(Entries on where items appear):
··········

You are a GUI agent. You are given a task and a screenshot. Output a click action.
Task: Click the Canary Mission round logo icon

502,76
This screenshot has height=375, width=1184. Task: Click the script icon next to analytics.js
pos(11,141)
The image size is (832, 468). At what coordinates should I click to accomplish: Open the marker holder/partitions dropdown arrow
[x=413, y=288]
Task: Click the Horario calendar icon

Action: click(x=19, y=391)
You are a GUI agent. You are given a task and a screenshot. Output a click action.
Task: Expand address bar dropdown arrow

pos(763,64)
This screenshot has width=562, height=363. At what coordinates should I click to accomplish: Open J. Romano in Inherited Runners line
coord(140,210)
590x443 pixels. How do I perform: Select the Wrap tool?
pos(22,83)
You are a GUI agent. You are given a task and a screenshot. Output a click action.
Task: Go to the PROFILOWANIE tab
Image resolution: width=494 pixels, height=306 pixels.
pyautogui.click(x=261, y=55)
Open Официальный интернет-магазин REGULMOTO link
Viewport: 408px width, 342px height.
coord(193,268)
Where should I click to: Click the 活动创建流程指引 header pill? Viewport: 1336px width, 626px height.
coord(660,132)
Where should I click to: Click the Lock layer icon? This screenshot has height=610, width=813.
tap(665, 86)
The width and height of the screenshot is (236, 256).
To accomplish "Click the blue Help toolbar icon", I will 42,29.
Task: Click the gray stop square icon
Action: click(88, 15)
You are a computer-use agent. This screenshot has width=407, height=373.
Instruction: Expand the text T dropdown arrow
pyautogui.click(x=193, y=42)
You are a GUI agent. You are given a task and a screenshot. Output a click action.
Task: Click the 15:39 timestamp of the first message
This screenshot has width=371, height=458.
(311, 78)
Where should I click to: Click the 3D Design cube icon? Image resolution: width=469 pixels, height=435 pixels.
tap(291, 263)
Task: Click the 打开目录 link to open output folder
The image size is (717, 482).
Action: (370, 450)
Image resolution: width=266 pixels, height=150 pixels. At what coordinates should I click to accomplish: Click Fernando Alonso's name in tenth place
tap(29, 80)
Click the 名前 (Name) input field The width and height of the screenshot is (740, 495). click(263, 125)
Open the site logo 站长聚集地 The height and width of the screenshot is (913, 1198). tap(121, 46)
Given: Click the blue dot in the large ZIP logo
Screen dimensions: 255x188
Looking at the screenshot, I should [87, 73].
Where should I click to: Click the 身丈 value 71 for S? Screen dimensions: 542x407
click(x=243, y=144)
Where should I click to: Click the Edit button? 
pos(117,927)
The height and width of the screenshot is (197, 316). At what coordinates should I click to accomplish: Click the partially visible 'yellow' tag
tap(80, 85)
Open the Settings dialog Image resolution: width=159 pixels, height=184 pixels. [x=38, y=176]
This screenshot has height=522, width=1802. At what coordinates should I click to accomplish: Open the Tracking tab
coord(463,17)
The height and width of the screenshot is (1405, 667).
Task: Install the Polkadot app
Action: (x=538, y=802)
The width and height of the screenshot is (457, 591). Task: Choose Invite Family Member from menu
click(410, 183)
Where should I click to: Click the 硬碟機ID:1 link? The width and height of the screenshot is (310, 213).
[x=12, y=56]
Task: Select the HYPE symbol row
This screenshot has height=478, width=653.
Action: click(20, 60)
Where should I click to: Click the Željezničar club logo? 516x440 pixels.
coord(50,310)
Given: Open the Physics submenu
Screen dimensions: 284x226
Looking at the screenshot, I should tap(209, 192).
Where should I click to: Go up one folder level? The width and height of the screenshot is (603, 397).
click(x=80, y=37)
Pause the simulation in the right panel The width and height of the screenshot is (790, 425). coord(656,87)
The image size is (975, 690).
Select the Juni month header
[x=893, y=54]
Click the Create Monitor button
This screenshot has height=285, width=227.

··········

Turn every line of the records above into a numbered list, one line per number, and leave out the blank lines.

1. You are a GUI agent. You are given a task and a screenshot. Output a click action.
2. Task: Click the Canary Mission round logo icon
3. 502,76
4. This screenshot has height=375, width=1184. Task: Click the script icon next to analytics.js
5. pos(11,141)
6. The image size is (832, 468). At what coordinates should I click to accomplish: Open the marker holder/partitions dropdown arrow
7. [x=413, y=288]
8. Task: Click the Horario calendar icon
9. Action: click(x=19, y=391)
10. You are a GUI agent. You are given a task and a screenshot. Output a click action.
11. Task: Expand address bar dropdown arrow
12. pos(763,64)
13. This screenshot has width=562, height=363. At what coordinates should I click to accomplish: Open J. Romano in Inherited Runners line
14. coord(140,210)
15. 590x443 pixels. How do I perform: Select the Wrap tool?
16. pos(22,83)
17. You are a GUI agent. You are given a task and a screenshot. Output a click action.
18. Task: Go to the PROFILOWANIE tab
19. Image resolution: width=494 pixels, height=306 pixels.
20. pyautogui.click(x=261, y=55)
21. Open Официальный интернет-магазин REGULMOTO link
22. Viewport: 408px width, 342px height.
23. coord(193,268)
24. Where should I click to: Click the 活动创建流程指引 header pill? Viewport: 1336px width, 626px height.
25. coord(660,132)
26. Where should I click to: Click the Lock layer icon? This screenshot has height=610, width=813.
27. tap(665, 86)
28. The width and height of the screenshot is (236, 256).
29. To accomplish "Click the blue Help toolbar icon", I will 42,29.
30. Task: Click the gray stop square icon
31. Action: click(88, 15)
32. You are a computer-use agent. This screenshot has width=407, height=373.
33. Instruction: Expand the text T dropdown arrow
34. pyautogui.click(x=193, y=42)
35. You are a GUI agent. You are given a task and a screenshot. Output a click action.
36. Task: Click the 15:39 timestamp of the first message
37. This screenshot has width=371, height=458.
38. (311, 78)
39. Where should I click to: Click the 3D Design cube icon? Image resolution: width=469 pixels, height=435 pixels.
40. tap(291, 263)
41. Task: Click the 打开目录 link to open output folder
42. The image size is (717, 482).
43. Action: (370, 450)
44. Image resolution: width=266 pixels, height=150 pixels. At what coordinates should I click to accomplish: Click Fernando Alonso's name in tenth place
45. tap(29, 80)
46. Click the 名前 (Name) input field The width and height of the screenshot is (740, 495). click(263, 125)
47. Open the site logo 站长聚集地 The height and width of the screenshot is (913, 1198). tap(121, 46)
48. Given: Click the blue dot in the large ZIP logo
49. Screen dimensions: 255x188
50. Looking at the screenshot, I should [87, 73].
51. Where should I click to: Click the 身丈 value 71 for S? Screen dimensions: 542x407
52. click(x=243, y=144)
53. Where should I click to: Click the Edit button? 
54. pos(117,927)
55. The height and width of the screenshot is (197, 316). At what coordinates should I click to accomplish: Click the partially visible 'yellow' tag
56. tap(80, 85)
57. Open the Settings dialog Image resolution: width=159 pixels, height=184 pixels. [x=38, y=176]
58. This screenshot has height=522, width=1802. At what coordinates should I click to accomplish: Open the Tracking tab
59. coord(463,17)
60. The height and width of the screenshot is (1405, 667).
61. Task: Install the Polkadot app
62. Action: (x=538, y=802)
63. The width and height of the screenshot is (457, 591). Task: Choose Invite Family Member from menu
64. click(410, 183)
65. Where should I click to: Click the 硬碟機ID:1 link? The width and height of the screenshot is (310, 213).
66. [x=12, y=56]
67. Task: Select the HYPE symbol row
68. This screenshot has height=478, width=653.
69. Action: click(20, 60)
70. Where should I click to: Click the Željezničar club logo? 516x440 pixels.
71. coord(50,310)
72. Given: Open the Physics submenu
73. Screen dimensions: 284x226
74. Looking at the screenshot, I should tap(209, 192).
75. Where should I click to: Go up one folder level? The width and height of the screenshot is (603, 397).
76. click(x=80, y=37)
77. Pause the simulation in the right panel The width and height of the screenshot is (790, 425). coord(656,87)
78. The image size is (975, 690).
79. Select the Juni month header
80. [x=893, y=54]
81. Click the Create Monitor button
82. This screenshot has height=285, width=227.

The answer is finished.